**Task statement:** Below is a block of records: output all of them exactly and leave out the pictures.

═════ Supplied material

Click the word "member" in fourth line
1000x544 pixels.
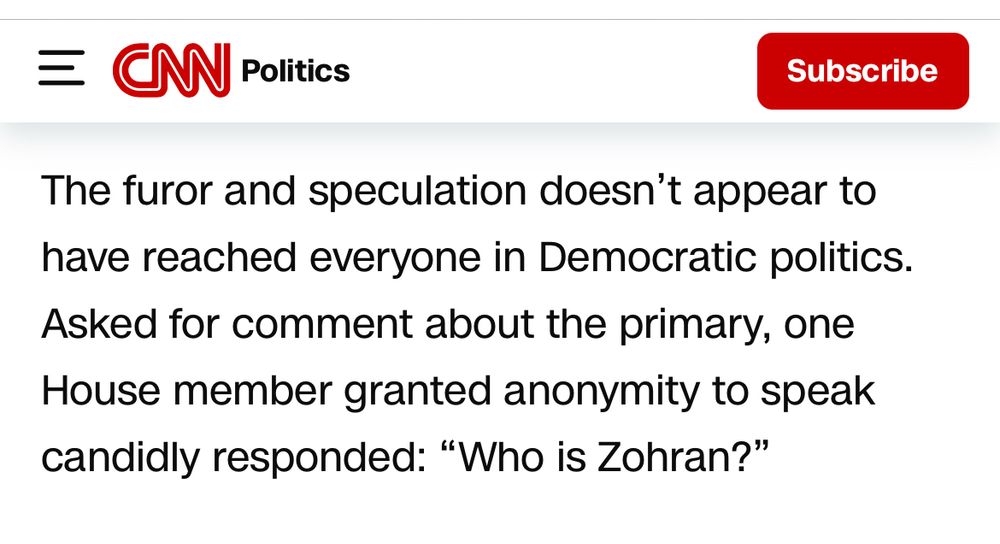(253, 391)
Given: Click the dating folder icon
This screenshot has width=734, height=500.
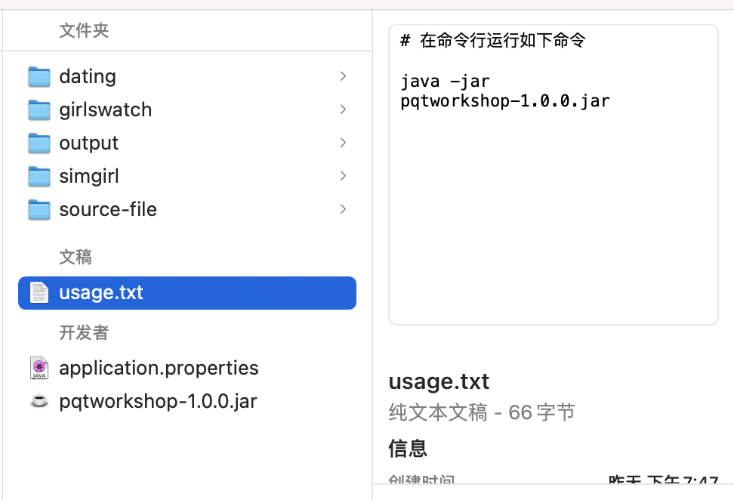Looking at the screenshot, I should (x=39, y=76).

══════════

**Completed task:**
Click the word "member" in fourth line
1000x544 pixels.
(253, 391)
Given: Click the dating folder icon
This screenshot has width=734, height=500.
Looking at the screenshot, I should (x=39, y=76).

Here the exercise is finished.